Tâches et exercices ▸
A) Selon l'extrait sur les mouvements paysans, quelle quantité de nourriture les équipes du MST ont-elles distribuée dans le pays entier ?
B) Recopiez mot pour mot le passage de l'extrait sur les mouvements paysans qui commence à « Au Sri Lanka, le » et se termine à « réforme agraire populaire. ».

+++ Extrait du document +++

En Inde, les organisations paysannes Bhartiya Kisan Union (BKU), Karnataka Rajya Raitha Sangha (KRRS) et Tamilaga Vivasaiyagl Sangham (TVS) travaillent avec les autorités locales afin de résoudre les problèmes d’accès aux marchés paysans règlementés. Ils ont fait appel à la solidarité de la population pour aider les travailleur·se:s agricoles en leur donnant des céréales et des légumes, ainsi que les migrant·e·s qui ne pouvaient pas rentrer chez eux. Ils encouragent des systèmes de troc dans les villages.
Au Sri Lanka, le Mouvement pour la réforme agraire et rurale (MONLAR) demande au gouvernement de soutenir les paysan·ne·s et les travailleur·se·s agricoles en leur fournissant des rations alimentaires et des subventions et d’empêcher les plantations d’employer les travailleur·se·s de force.
Au Brésil, Le mouvement des travailleurs ruraux sans terre (Movimento dos Trabalhadores Rurais sem Terra MST) a distribué l’alimentation produite par ses coopératives aux hôpitaux et aux personnes dans le besoin pendant la crise du COVID-19. Plus de 500 tonnes de nourriture saine venant de leurs campements et de leurs fermes, ont été distribuées dans le pays entier par des équipes de paysans sans terre. Ce que le MST a fait, démontre clairement les bénéfices et les résultats de la réforme agraire populaire.
Education
Les enfants de paysan·ne·s sont affectés de façon disproportionnée par la fermeture des écoles causée par les mesures de confinement. Bien que certains enfants puissent continuer à étudier en ligne, la plupart des paysans n’ont pas accès aux technologies de l’information et de la communication. Le MST et l’Institut Latino-Américain d’agroécologie se sert de la radio pour communiquer et organiser des activités scolaires. Beaucoup d’autres membres de La Via Campesina œuvrent à sensibiliser les paysan·ne·s et les communautés rurales sur le COVID-19. À Porto Rico, l’Organisation Boricuá d’agriculture écologique a préparé un graphisme d’information sur les recommandations sanitaires relatives au COVID-19 afin de sensibiliser les paysans pour qu’ils continuent à produire de la nourriture en sécurité.
Continuer la lutte pour un futur meilleur et la souveraineté alimentaire
Le 17 avril, Journée internationale de la lutte paysanne, La Via Campesina a mobilisé ses membres, ses alliés et ses amis pour organiser des actions sur le thème : #RestezChezVousMaisPasEnSilence pendant le confinement du COVID-19. Ce jour-là, La Via Campesina célèbre la mémoire de #EldoradoDosCarajás au Brésil et continue le combat contre le monde des grandes entreprises et l’impunité des états. Pour La Via Campesina, les droits paysans sont importants dans la construction d’un futur meilleur fondé sur les principes de la souveraineté alimentaire. Il faut donc renforcer et rebâtir les systèmes alimentaires locaux et élaborer un nouveau modèle de relations économiques et sociales fondées sur la dignité, l’équité et la solidarité.

+++ Données fournies +++

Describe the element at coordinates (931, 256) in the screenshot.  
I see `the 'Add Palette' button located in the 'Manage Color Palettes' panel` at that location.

+++

Résultats par tâche ▸
A) Plus de 500 tonnes de nourriture saine.

B)
Au Sri Lanka, le Mouvement pour la réforme agraire et rurale (MONLAR) demande au gouvernement de soutenir les paysan·ne·s et les travailleur·se·s agricoles en leur fournissant des rations alimentaires et des subventions et d’empêcher les plantations d’employer les travailleur·se·s de force.
Au Brésil, Le mouvement des travailleurs ruraux sans terre (Movimento dos Trabalhadores Rurais sem Terra MST) a distribué l’alimentation produite par ses coopératives aux hôpitaux et aux personnes dans le besoin pendant la crise du COVID-19. Plus de 500 tonnes de nourriture saine venant de leurs campements et de leurs fermes, ont été distribuées dans le pays entier par des équipes de paysans sans terre. Ce que le MST a fait, démontre clairement les bénéfices et les résultats de la réforme agraire populaire.